Но с некоторых пор у Иларии Павловны появилась слушательница. Бывшая и вновь обретенная ученица, хрупкая Снегурочка, беленький первоцвет, только что пробивший своей слабой никнущей головкой ледяную кору, – такой пришла Нюта к людям, принявшим ее с распростертыми объятиями. Она вызывала в них жалость и нежность, готовность помочь, позаботиться, запоздало защитить. Ведь что за страсть перенес ребенок, как выразилась Дарья Титовна, узнав, откуда попала к ним эта девочка. А Толик так и кружил вокруг, не зная, чем услужить, и смущенно зажимал кулаком нападающий на него надсадный кашель.
Нюта каждый день посещала реабилитационное отделение Душепопечительского центра, а потом возвращалась в эту старинную квартиру, где пахло сухим деревом и почти выветрившимися духами. Похоже, здесь формировалась ее новая семья; опять, как в детстве, она стала центром жизни людей, принадлежащих к старшим поколениям. Дарья Титовна годилась ей в прабабки, Илария Павловна – в бабушки, Толик по возрасту глядел в ранние отцы.
И в этой атмосфере слабая беленькая девочка оживала. Бледный цветочек с каждым днем все больше расправлял лепестки и уже не ронял головку, как прежде. Возможно, свою роль играла психотерапия, которую Нюта получала в центре. Но старая учительница знала наверняка: что на занятиях – важно, а что дома – еще важнее. Так или иначе, девочка перестала говорить о смерти, ела уже не только бульон, но все, что наперебой готовили для нее на своих закоптелых конфорках обе хозяйки. Даже Толик однажды испек какое-то печенье по рецепту генеральши из военного городка, где он когда-то служил. Печенье подгорело, но Нюта все равно его съела, уверяя, что очень вкусно.

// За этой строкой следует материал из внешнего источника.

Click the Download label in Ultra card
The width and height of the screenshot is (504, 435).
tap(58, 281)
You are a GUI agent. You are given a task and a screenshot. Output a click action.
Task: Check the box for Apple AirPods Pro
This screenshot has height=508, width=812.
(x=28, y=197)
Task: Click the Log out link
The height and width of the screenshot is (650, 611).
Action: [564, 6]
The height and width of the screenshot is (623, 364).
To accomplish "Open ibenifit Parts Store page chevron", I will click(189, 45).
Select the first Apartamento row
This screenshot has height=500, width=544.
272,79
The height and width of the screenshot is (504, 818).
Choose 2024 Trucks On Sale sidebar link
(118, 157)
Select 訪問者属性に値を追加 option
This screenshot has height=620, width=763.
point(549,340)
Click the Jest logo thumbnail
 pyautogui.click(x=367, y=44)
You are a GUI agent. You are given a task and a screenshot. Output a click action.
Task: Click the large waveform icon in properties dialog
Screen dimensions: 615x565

А главный признак выздоровления заключался в том, что ей теперь хотелось понять окружающую жизнь, разобраться, что с нею самой произошло.

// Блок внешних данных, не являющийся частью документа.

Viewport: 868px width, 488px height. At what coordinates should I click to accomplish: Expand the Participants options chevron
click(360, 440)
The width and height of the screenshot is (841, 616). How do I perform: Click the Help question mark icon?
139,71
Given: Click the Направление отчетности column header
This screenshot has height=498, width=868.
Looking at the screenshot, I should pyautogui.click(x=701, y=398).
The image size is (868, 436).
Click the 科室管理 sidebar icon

– Илария Павловна, – спрашивала Нюта, – разве тоталитарные секты не запрещены законом? Если, к примеру, я пойду в полицию и расскажу обо всем, что там делают с людьми, туда не пошлют спецназ?
– Не пошлют, – вздыхала в ответ учительница. – Потому что определение тоталитарной надо доказывать через суд, а суды таких дел не любят.

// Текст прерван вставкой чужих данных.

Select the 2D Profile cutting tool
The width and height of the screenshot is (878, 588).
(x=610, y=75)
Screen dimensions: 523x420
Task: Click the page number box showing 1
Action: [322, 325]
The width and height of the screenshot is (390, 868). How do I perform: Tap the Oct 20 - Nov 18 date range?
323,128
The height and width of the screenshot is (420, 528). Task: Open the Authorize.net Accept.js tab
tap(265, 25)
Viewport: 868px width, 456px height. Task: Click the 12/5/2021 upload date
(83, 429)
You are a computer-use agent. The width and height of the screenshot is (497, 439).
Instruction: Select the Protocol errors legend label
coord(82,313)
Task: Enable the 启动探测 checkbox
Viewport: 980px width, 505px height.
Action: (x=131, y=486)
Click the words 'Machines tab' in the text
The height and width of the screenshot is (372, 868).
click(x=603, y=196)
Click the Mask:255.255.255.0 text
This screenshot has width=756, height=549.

– Почему? – допытывалась Нюта.
– Боится давления на разных уровнях. Ну и взятки, само собой, – ведь секты у нас богатые. Вот ты отдала им деньги за свою квартиру, и другие бедняги…
Чтобы бороться против сект, надо жизнь на это положить.
– Анатолий Васильевич говорит, в нашей стране никому ни до чего нет дела.
Упомянув о Толике, Нюта застенчиво отвела глаза. Илария Павловна про себя усмехнулась: что ж, это лучшее лекарство для девушки, когда кто-то ходит вокруг нее на цыпочках, открывая для себя новый изумляющий чистотой и гармонией мир. Что касается самого Толика, то и тут польза налицо. Ему как раз не хватало в жизни такой привязанности, сочетающей мужские и отцовские чувства, преклонение и покровительство. Нюта для него прямо по Пушкину: «Чистейшей прелести чистейший образец».
– Вы думаете, он прав?
– Ход событий зависит от нравственного состояния общества, – Илария Павловна обрадовалась случаю высказать свои заветные мысли. – Потому что происходящее в жизни сначала происходит в сознании людей. Возьми Французскую революцию: ей предшествовало идейное течение, именуемое просвещением, – Вольтер, Руссо, Монтескье. Они ниспровергали нравственные и общественные нормы, а вскоре французы изобрели гильотину. Или вот Гитлер ударился в практическую магию, и через несколько лет тысячи людей сгорели в концлагерях на салотопке.
– Ужас какой, – поежилась Нюта.
– Есть и более близкие нам примеры. После того как русские князья отринули идею братолюбия, Русь попала под ордынское иго. А вернулась к ней – и тут тебе Куликовская битва, Великое стояние на Угре, а потом – «Московское очищение» после Смутного времени, Полтава, Бородино, Битва под Москвой, Сталинградская, на Курской дуге и за Берлин!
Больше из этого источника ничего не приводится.